I was infuriated and frustrated by that knowledge. To my white co-worker, talking about her stock gains and investments in the company probably seemed like innocent inner-office gossip, but for me, it was evidence of how the chips are stacked so differently for black and white women in this industry. Although she was senior to me and in a director role, she wasn’t inherently better suited for her job in fashion; she simply had access to a career, unlike the majority of women of color manning the warehouse or phone switchboard. She knew the right people (namely the company’s founder), had most likely been coached and encouraged from a young age, and been given opportunities that guaranteed her success. And moreover, she was educated on exactly how to become profitable in the business. I understand that most business practices, no matter the industry, are shrouded in secrecy; it’s supposed to be difficult to penetrate the inner circle. But if black and brown women could barely enter the industry, how were we supposed to succeed in it? Well, we weren’t: I remained the only black hire in my department until I left nearly two years later.

Julia Sarr-Jamois, Shala Monroque, and Tamu McPherson, early street-style stars. Photo: Getty Images

In 2019, words like “diversity” and “inclusion” are everywhere in fashion. (I’m not saying the concepts are actualized everywhere, but the words sure are.) In 2009, they were nowhere. But I saw small rumblings of an industry shift. Street-style photographers began narrowing their lenses upon the likes of Tamu McPherson, Shala Monroque, and Julia Sarr Jamois, while a handful of black celebrities began to receive equal attention from luxury brands. Rihanna, Kanye West, Ciara, and Beyoncé were being considered bankable enough that brands were willing to hang entire campaigns upon them.

But while black folks and our style sizably influenced trends and designers, we did not own stakes within it — at least not in the ways that, say, a Bernard Arnault did. As my career in fashion progressed and I became a journalist, I found that I was often the only black woman in the room.

By the time I got to Vogue in 2015, as a senior fashion writer, the temperature had changed drastically within the business, and my approach was sizably different from the beginnings of my career in fashion. Social media was helping democratize the industry — bloggers, influencers, and photographers of color were generating their own content independently of major publishers, and using their own platforms to become more vocal about fashion and popular culture. If, say, Black Twitter accused Valentino of cultural appropriation for braiding models’ hair into cornrows, that conversation became headline news, rather than being siloed to the classroom like years before. This made it easier for myself and my black peers to move those conversations to fashion’s center.

While I was not expressly hired at Vogue to write about more inclusive topics, it felt natural and important to use my platform to underscore the black and brown celebrities and tastemakers that so often go ignored. I found it rewarding to feature my cultural heroes and heroines in one of the biggest institutions in fashion, and to broaden the idea of who exactly was deemed “stylish.” This wasn’t lost on my editors, who encouraged me to dig my heels in deeper.

### SOURCE DATA

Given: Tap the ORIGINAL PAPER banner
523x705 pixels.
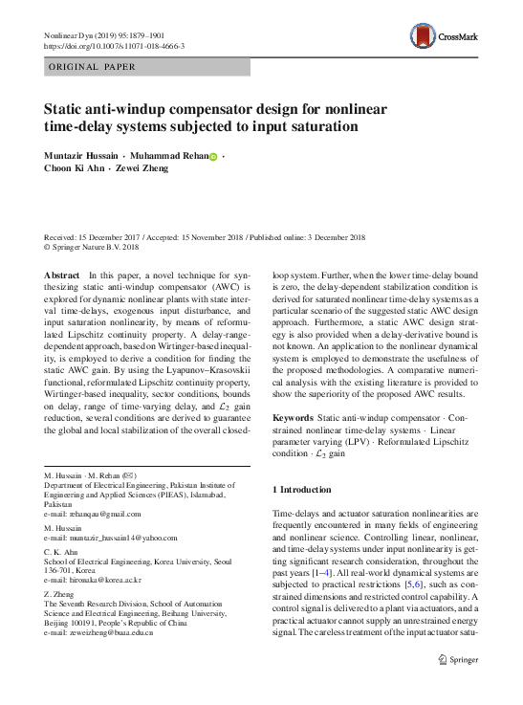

### WORK TO COMPLETE
Write out the section of the passage on black women in the fashion industry that begins with the words containing "Julia Sarr-Jamois, Shala" and ends with "campaigns upon them.", copying it word for word.

### FINAL ANSWER
Julia Sarr-Jamois, Shala Monroque, and Tamu McPherson, early street-style stars. Photo: Getty Images

In 2019, words like “diversity” and “inclusion” are everywhere in fashion. (I’m not saying the concepts are actualized everywhere, but the words sure are.) In 2009, they were nowhere. But I saw small rumblings of an industry shift. Street-style photographers began narrowing their lenses upon the likes of Tamu McPherson, Shala Monroque, and Julia Sarr Jamois, while a handful of black celebrities began to receive equal attention from luxury brands. Rihanna, Kanye West, Ciara, and Beyoncé were being considered bankable enough that brands were willing to hang entire campaigns upon them.